Kenneth G. Gordon kgordon2006 at frontier.com
Sat Aug 26 16:24:56 EDT 2017


I run all my "ARC-5" receivers' filaments on AC and since I am very attentive to make my B+ 
as well-filtered as I can possibly make it, I have experienced no hum whatsoever from the 
filaments.

HOWEVER.....it is also true that if you want to achieve the maximum stability of which the 
receivers are capable (and they are remarkably stable), you MUST use REGULATED DC, 
or batteries, on the filaments. We have discovered that even the very slight rise and fall in 
the filament voltage caused by line-voltage variations can be easily seen when we use, say, 
the BC-453 on the MF "ham band" to monitor some of the high-stability signal modes used 
there.

On 26 Aug 2017 at 17:03, J Mcvey via ARC5 wrote:

> Thanks, The reason I ask is that I an old home-brew receiver power supply that 
> someone made.

OK.
 
> Now the next thing i discovered is that the transformer is probably under 
> -powered.
> It's a stancor PS-8416 125-0-125 @ 25ma.
> The rectified voltage may be sufficient but the current is probably too light?

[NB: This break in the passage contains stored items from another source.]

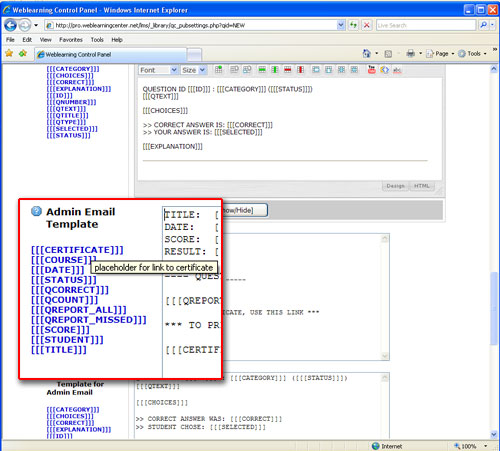Click the Live Search input field

[426, 25]
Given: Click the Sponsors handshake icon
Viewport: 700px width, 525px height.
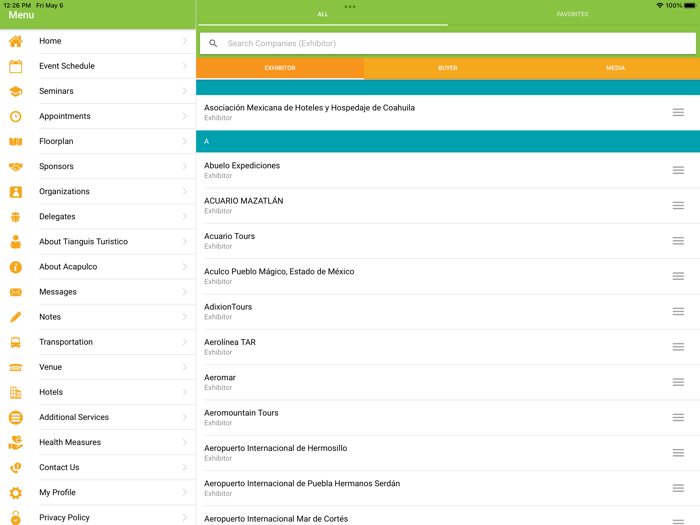Looking at the screenshot, I should click(15, 167).
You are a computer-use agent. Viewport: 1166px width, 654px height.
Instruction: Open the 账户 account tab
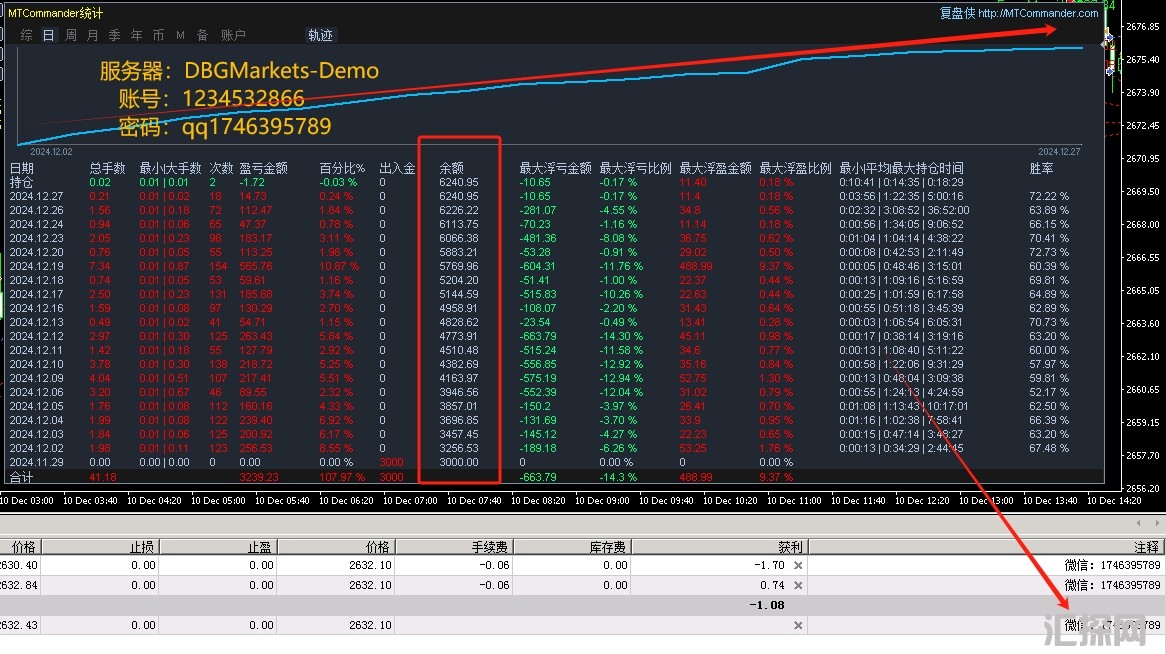coord(233,35)
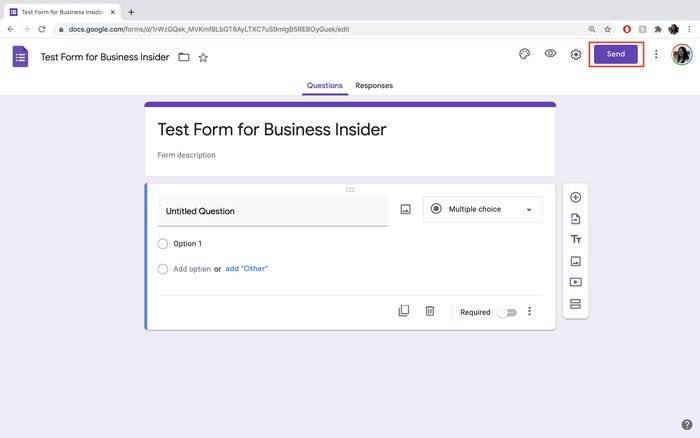Preview the form with the eye icon

click(550, 54)
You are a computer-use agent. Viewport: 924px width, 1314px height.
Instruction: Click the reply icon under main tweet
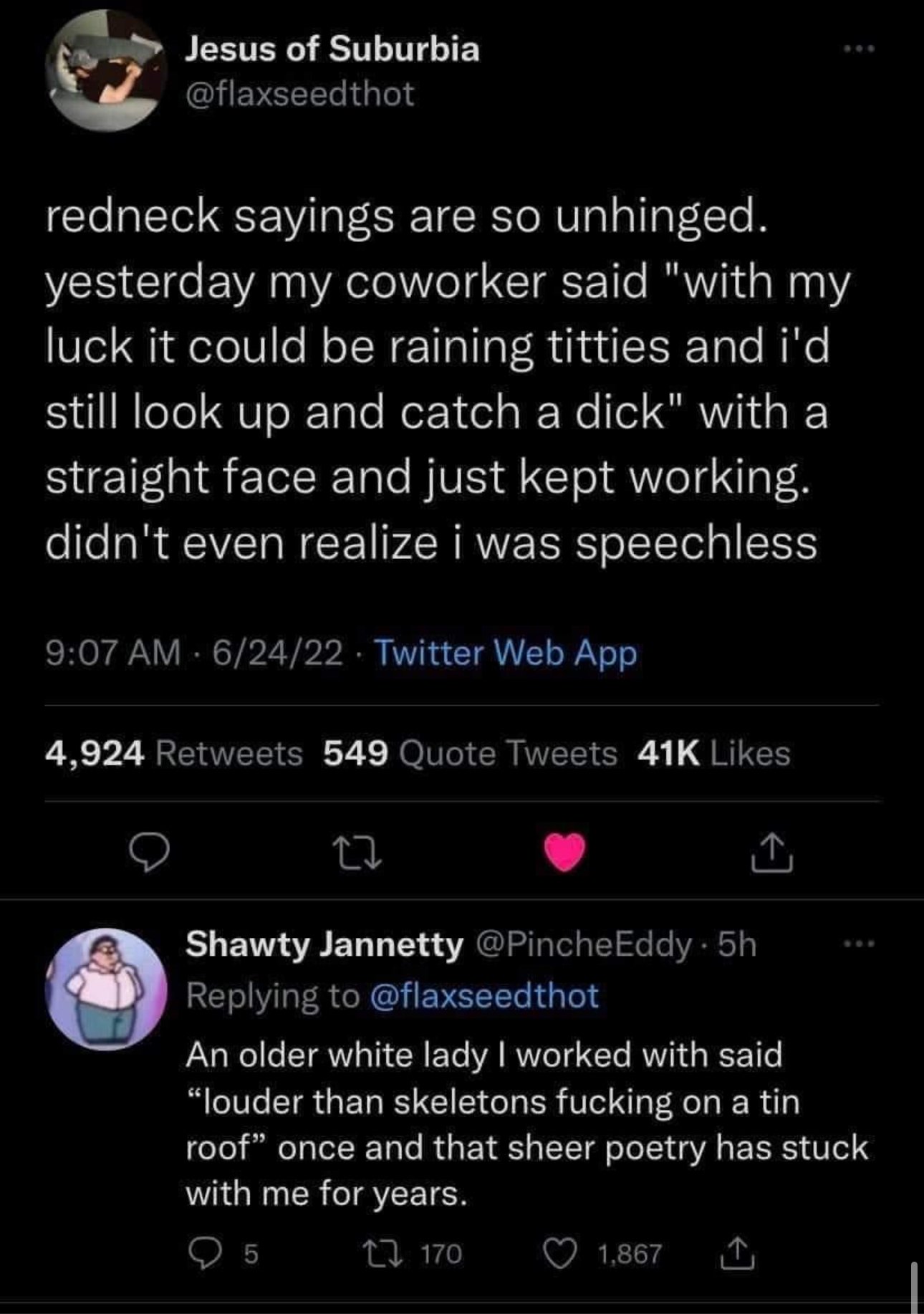tap(149, 853)
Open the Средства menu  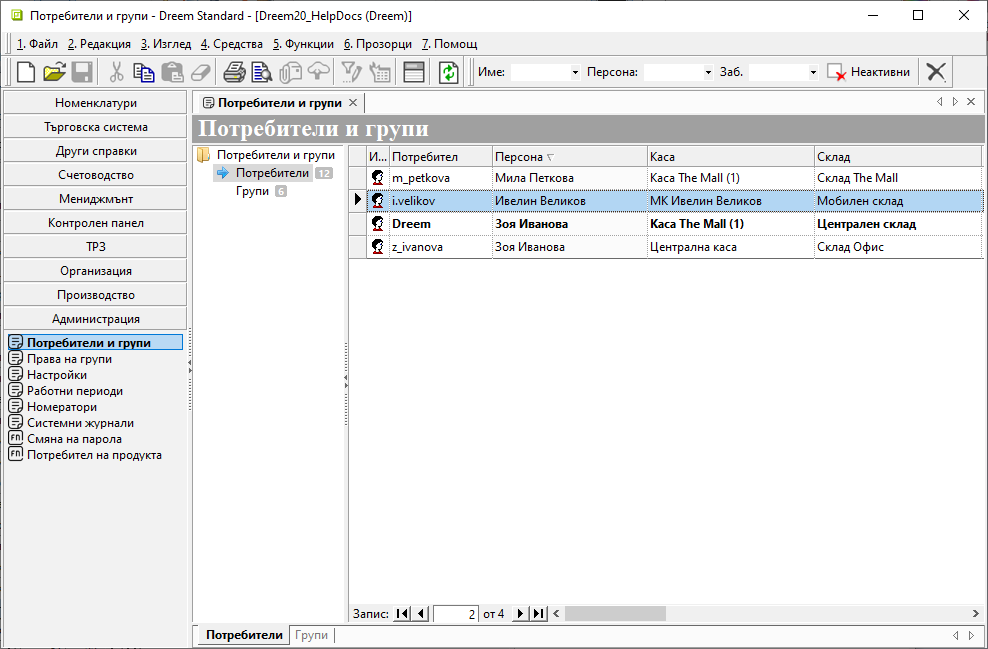[x=232, y=44]
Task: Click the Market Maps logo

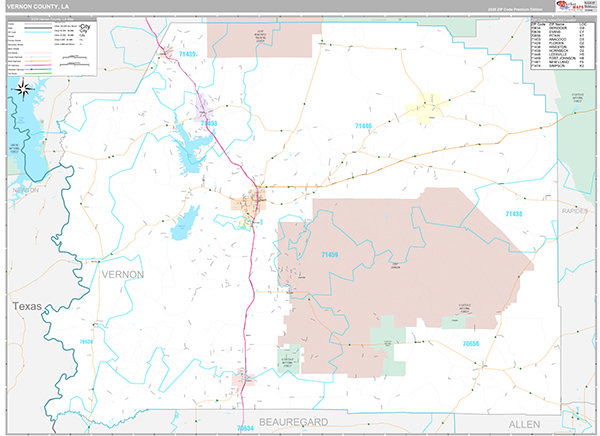Action: click(x=570, y=6)
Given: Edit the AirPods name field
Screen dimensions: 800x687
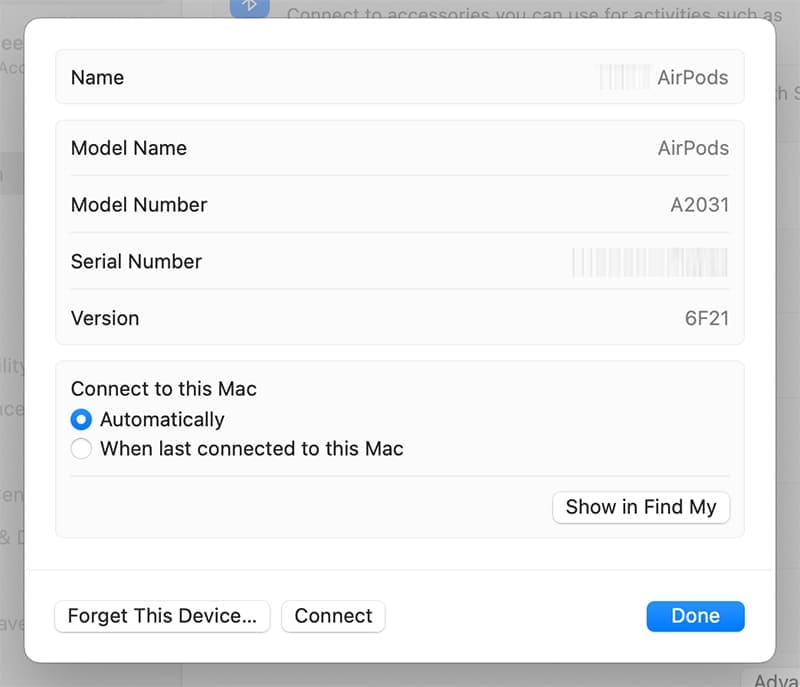Looking at the screenshot, I should (692, 77).
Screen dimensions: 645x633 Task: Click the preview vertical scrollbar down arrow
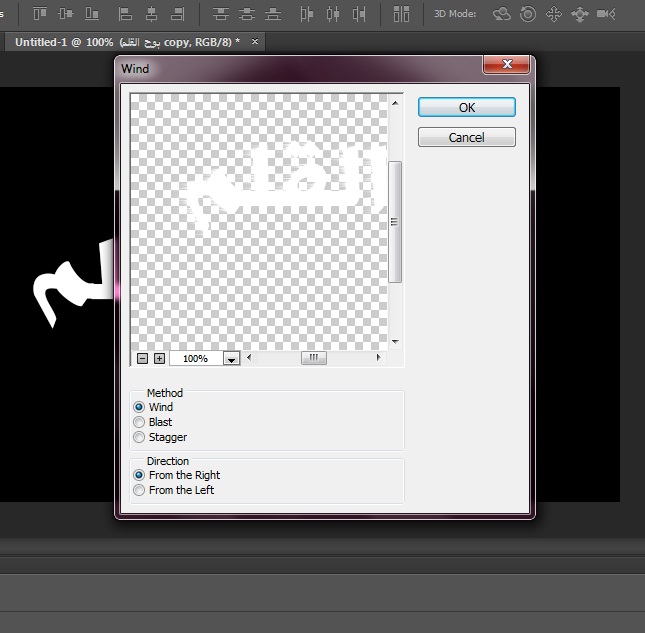(395, 341)
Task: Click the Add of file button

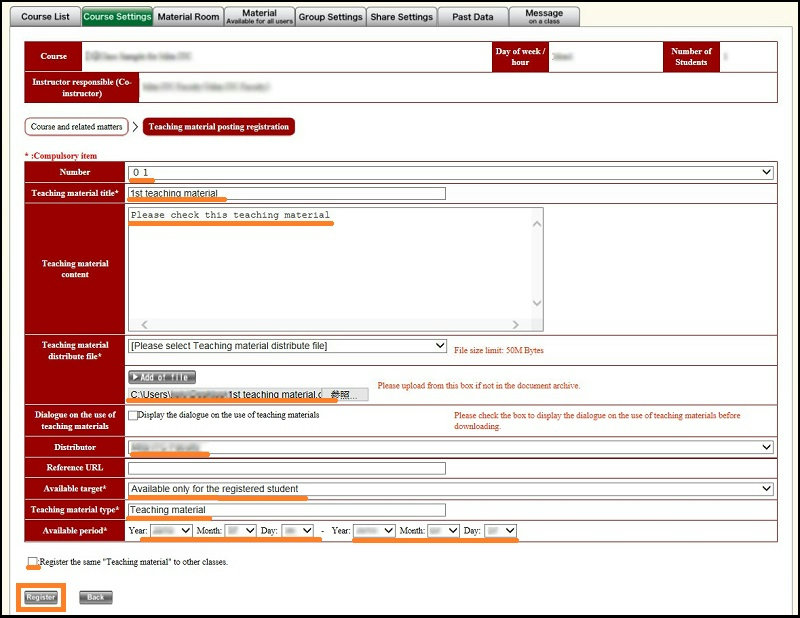Action: click(x=161, y=377)

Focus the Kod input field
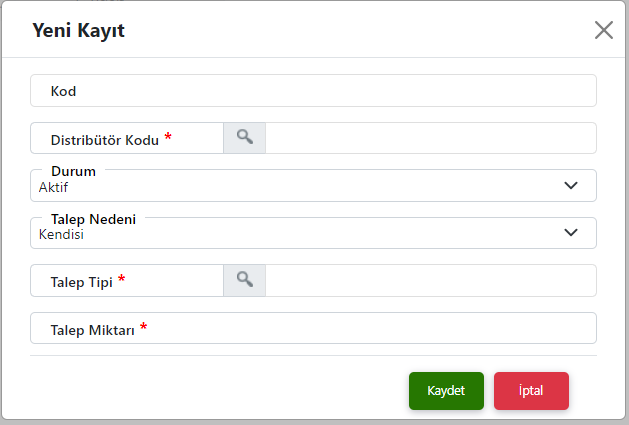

That depends on what your B+ will be after the filter. At 250 VDC, the receivers use about 
50 mA of current when the gain control is at max and a signal is tuned it, but this is MUCH 
too loud.

If that power supply is using a full-wave rectifier like the 5Y3 or 6X4, then the output voltage 
will be on the order of 125 X 1.414, or about 176 VDC after the capacitor-input filter, not 
counting drop through the choke.

Let's assume your output voltage will be 175 VDC. That is 1/2 the 250 VDC. If the total load 
remains at 5000 ohms (250/0.05=5000), then at 175 VDC, the current SHOULD be 35 mA. I 
would think that at that voltage and current, your transformer SHOULD be OK.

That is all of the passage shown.